• [Exercise instructions]
Take the lines from the head of the listing through the one bearing "You are a computer-use agent." and copy them exactly, leaving every picture out.

• [Source data]
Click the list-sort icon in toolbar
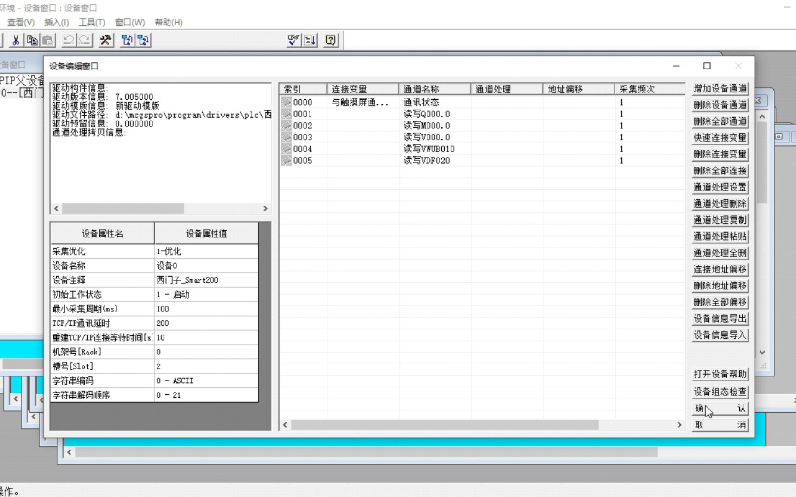The image size is (796, 497). [309, 40]
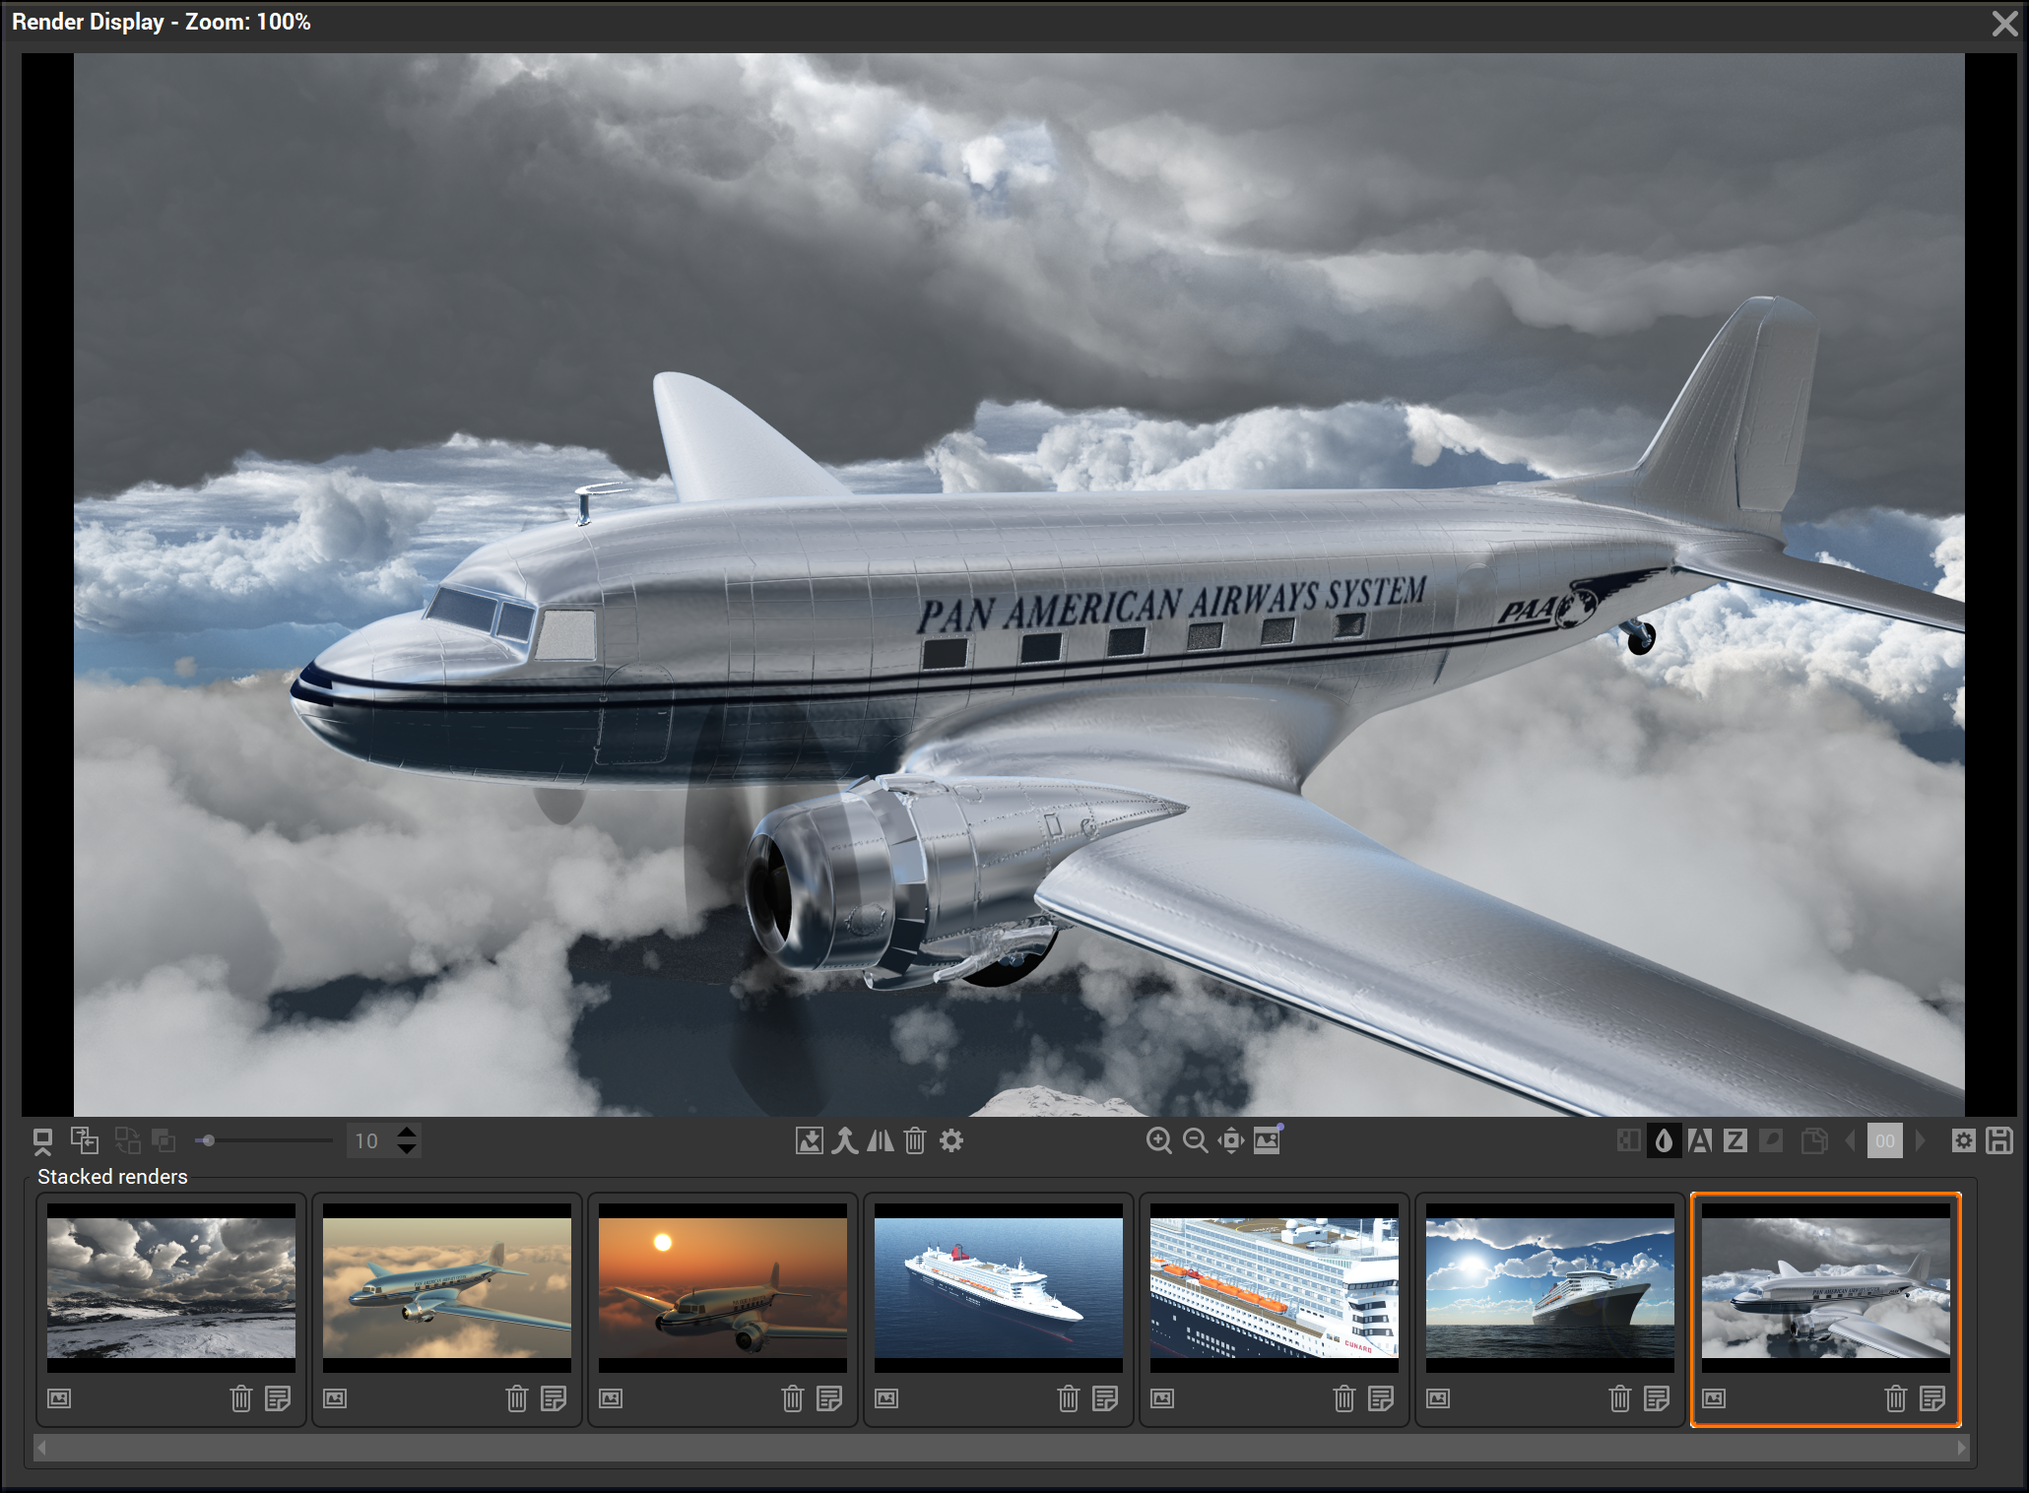The height and width of the screenshot is (1493, 2029).
Task: Click the zoom out magnifier icon
Action: pos(1195,1140)

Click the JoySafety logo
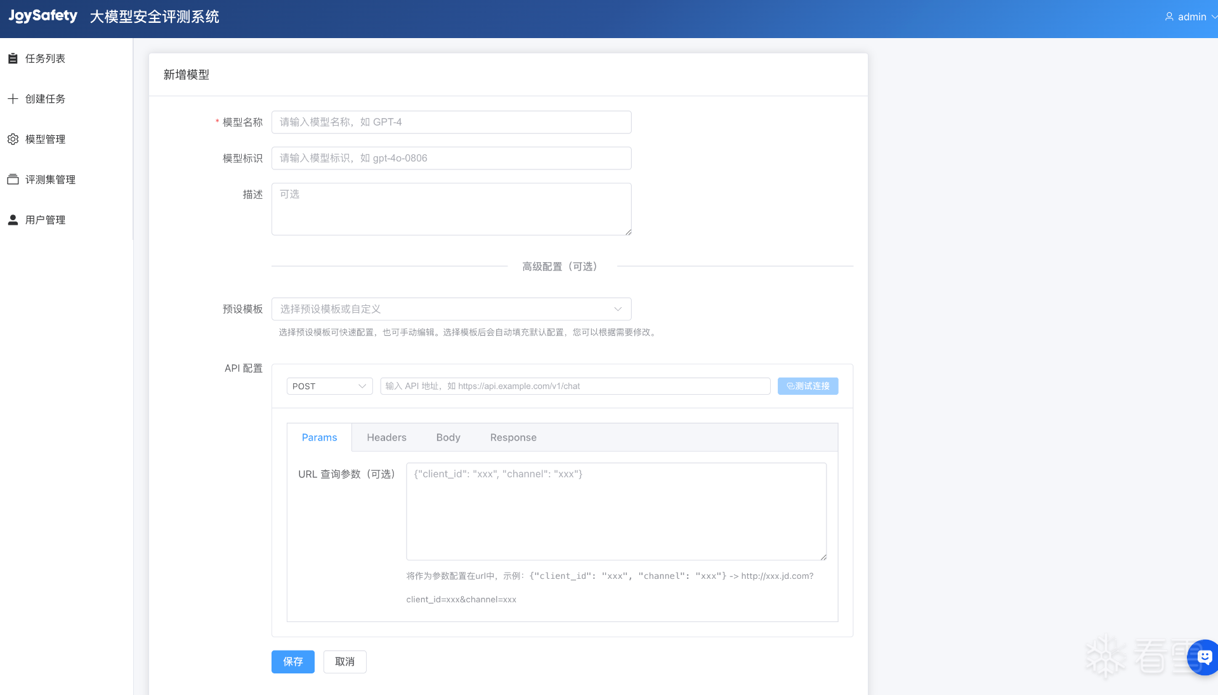(43, 17)
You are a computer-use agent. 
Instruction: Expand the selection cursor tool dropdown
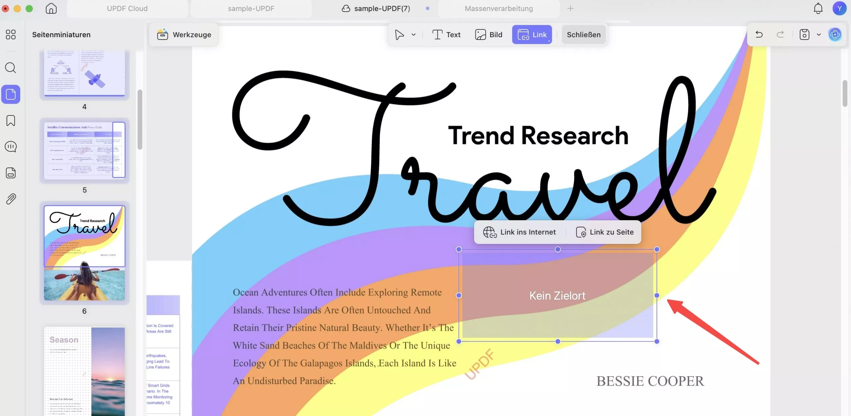click(414, 35)
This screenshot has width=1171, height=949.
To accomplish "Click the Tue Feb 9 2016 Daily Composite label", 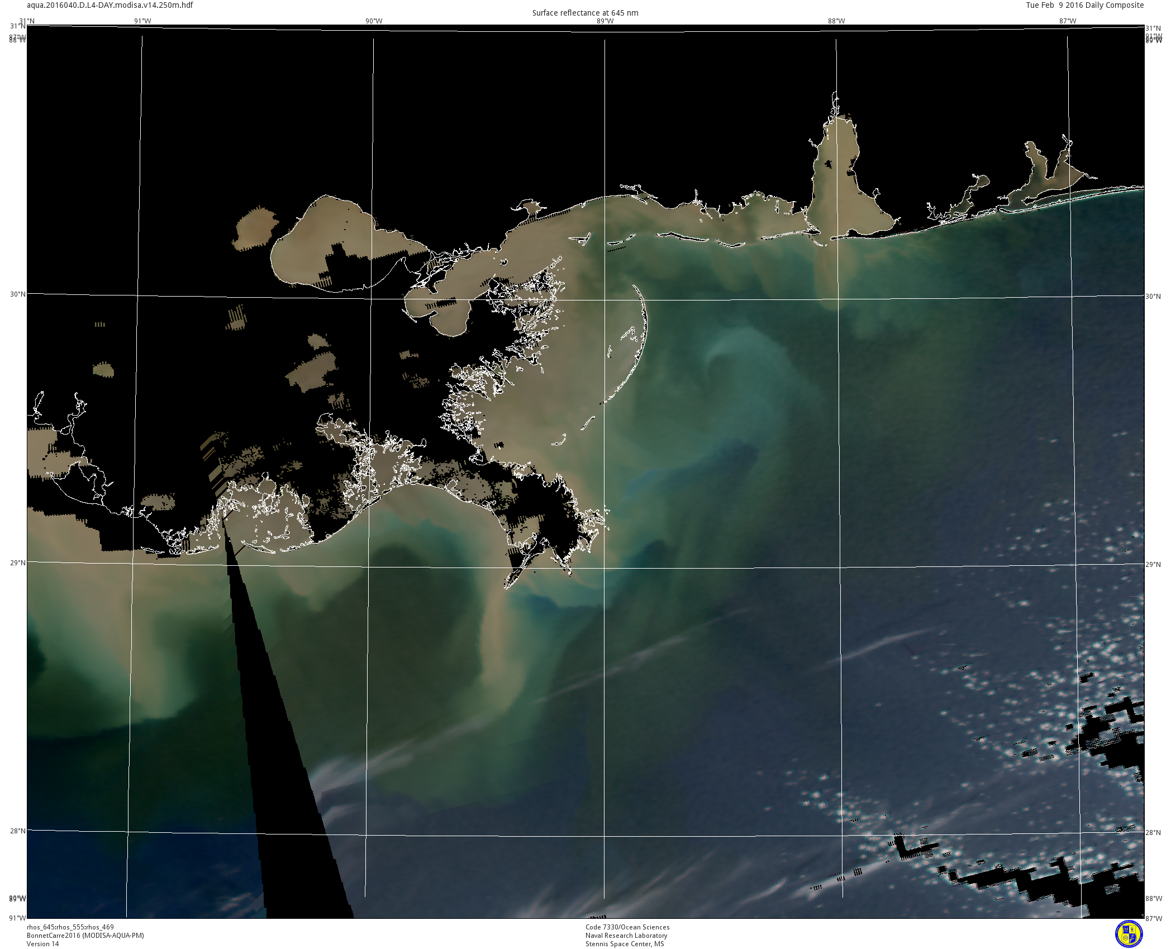I will (x=1084, y=5).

• [Answer section]
Click the list-sort icon in toolbar
The image size is (796, 497). [309, 40]
The height and width of the screenshot is (1493, 2029).
Task: Click the zoom out magnifier icon
Action: pos(1195,1140)

Click the JoySafety logo
(43, 17)
You are a computer-use agent. 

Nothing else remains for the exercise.